Michael Chui: If you had one piece of advice for listeners of this podcast, what would it be?

David Autor: Let’s see. I’m trying to think who listeners are. Since the people who are listening to this podcast, many of them are in decision-making positions, I would say the one piece of advice I would give—really not for them, but for others—would be to work to create opportunity in employment.

We have a labor force that, considerably less than half the population has a college degree. If we’re talking about Black and Hispanic workers, less than a quarter of them have a college degree. And yet, many of the best jobs require a college degree up front, no negotiation, can’t be considered otherwise. And I would like to see more businesses reevaluate that stricture and ask themselves if there aren’t more jobs that could be open to people without four-year college credentials to do good work and move up the ladder.

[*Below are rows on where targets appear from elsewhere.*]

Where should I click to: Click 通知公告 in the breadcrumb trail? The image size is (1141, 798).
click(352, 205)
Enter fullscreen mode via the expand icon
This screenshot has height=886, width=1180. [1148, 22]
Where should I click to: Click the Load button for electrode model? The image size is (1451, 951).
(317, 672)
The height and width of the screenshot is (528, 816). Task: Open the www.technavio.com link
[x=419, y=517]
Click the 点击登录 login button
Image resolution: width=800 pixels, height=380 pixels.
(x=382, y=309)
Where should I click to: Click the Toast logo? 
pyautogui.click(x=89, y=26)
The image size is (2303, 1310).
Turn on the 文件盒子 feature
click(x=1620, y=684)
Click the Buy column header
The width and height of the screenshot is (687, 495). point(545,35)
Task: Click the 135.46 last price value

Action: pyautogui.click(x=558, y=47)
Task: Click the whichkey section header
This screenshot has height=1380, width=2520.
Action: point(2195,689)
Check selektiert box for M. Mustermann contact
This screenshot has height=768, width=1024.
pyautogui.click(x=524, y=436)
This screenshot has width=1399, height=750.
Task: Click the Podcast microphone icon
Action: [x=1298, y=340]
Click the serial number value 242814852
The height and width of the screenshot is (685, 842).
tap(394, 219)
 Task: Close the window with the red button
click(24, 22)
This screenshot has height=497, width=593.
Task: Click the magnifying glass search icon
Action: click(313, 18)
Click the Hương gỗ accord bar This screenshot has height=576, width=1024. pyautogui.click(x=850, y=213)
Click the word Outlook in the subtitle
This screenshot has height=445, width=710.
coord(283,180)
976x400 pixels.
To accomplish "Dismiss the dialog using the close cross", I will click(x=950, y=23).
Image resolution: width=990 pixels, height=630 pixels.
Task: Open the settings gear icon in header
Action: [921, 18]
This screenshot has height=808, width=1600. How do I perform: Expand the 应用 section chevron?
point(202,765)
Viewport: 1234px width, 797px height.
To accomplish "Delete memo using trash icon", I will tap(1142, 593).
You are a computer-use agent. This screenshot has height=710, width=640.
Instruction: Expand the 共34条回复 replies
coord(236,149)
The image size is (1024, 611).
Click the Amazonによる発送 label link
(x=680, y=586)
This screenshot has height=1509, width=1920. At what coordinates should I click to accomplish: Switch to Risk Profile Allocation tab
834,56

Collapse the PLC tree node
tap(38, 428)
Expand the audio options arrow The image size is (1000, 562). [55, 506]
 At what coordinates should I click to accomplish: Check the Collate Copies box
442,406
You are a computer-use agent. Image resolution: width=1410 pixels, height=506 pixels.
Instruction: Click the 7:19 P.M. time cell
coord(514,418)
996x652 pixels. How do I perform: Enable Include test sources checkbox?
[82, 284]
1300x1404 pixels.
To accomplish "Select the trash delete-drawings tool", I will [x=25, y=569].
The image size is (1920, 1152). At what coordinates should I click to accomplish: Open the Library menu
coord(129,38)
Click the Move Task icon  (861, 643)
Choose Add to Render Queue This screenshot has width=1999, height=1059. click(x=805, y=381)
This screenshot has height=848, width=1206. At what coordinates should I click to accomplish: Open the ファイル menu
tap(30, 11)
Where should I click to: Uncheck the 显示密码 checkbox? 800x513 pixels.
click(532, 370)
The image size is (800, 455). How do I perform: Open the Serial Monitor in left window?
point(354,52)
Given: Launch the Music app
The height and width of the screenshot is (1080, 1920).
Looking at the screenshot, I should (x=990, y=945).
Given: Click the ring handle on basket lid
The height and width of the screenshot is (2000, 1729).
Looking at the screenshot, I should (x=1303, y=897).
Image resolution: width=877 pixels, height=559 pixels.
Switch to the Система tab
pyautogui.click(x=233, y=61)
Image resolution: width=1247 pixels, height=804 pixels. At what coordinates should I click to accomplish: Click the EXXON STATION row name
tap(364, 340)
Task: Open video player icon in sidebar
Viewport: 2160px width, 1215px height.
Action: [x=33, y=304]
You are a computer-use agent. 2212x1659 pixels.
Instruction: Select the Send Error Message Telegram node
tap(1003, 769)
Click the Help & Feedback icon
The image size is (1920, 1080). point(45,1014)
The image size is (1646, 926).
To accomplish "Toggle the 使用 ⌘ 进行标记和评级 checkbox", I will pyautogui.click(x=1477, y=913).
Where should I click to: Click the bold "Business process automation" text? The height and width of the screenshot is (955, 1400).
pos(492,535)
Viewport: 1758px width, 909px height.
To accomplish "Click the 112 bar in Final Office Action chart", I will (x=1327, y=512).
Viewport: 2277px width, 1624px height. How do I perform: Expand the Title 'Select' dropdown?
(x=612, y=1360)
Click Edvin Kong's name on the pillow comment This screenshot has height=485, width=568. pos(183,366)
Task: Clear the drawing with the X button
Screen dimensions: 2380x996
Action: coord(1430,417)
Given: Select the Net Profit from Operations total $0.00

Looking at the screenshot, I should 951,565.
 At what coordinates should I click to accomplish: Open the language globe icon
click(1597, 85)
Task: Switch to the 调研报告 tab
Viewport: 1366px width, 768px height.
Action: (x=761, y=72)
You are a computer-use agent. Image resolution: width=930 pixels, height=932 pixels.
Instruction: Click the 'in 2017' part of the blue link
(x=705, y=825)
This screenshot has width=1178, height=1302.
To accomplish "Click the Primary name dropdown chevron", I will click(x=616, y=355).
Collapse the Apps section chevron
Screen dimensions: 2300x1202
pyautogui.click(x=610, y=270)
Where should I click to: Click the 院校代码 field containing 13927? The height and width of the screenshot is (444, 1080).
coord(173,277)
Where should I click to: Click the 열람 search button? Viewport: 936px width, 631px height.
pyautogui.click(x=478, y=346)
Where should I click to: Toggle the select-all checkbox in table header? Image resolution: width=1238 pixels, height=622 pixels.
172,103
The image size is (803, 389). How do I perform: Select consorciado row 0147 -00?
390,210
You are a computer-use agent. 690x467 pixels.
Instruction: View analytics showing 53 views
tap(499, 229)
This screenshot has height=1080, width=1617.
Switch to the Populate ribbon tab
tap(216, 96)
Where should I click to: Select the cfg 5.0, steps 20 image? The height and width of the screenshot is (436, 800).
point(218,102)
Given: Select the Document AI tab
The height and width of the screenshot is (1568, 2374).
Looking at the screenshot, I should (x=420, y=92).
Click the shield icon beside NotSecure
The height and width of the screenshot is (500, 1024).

If you’re a person who’s making such decisions, I would say evaluating ways to improve opportunity through hiring, that’s probably the most effective way, is through good employment. That’s my advice. I would like to see them act on that.

Michael Chui: If a high schooler asks you what to study, what would you recommend?

David Autor: At that age, I actually don’t think it matters as much as that you want to learn something. That you study something that is interesting to you. I heard some guy speaking, a trivia wizard in sports statistics. And the people said, “Oh, you have an incredible memory.” He says, “No, no. It’s just that it interests me and I pay attention. You remember the things you pay attention to and interest you. You’re just not interested in that.”

Michael Chui: David Autor, thank you for coming and sharing with us.

David Autor: Thank you very much. I enjoyed the conversation. Thanks for inviting me.

The opinions expressed by podcast guests are their own and do not reflect the views or opinions of the McKinsey Global Institute. References to specific products, services, or organizations do not constitute any endorsement or recommendation by MGI.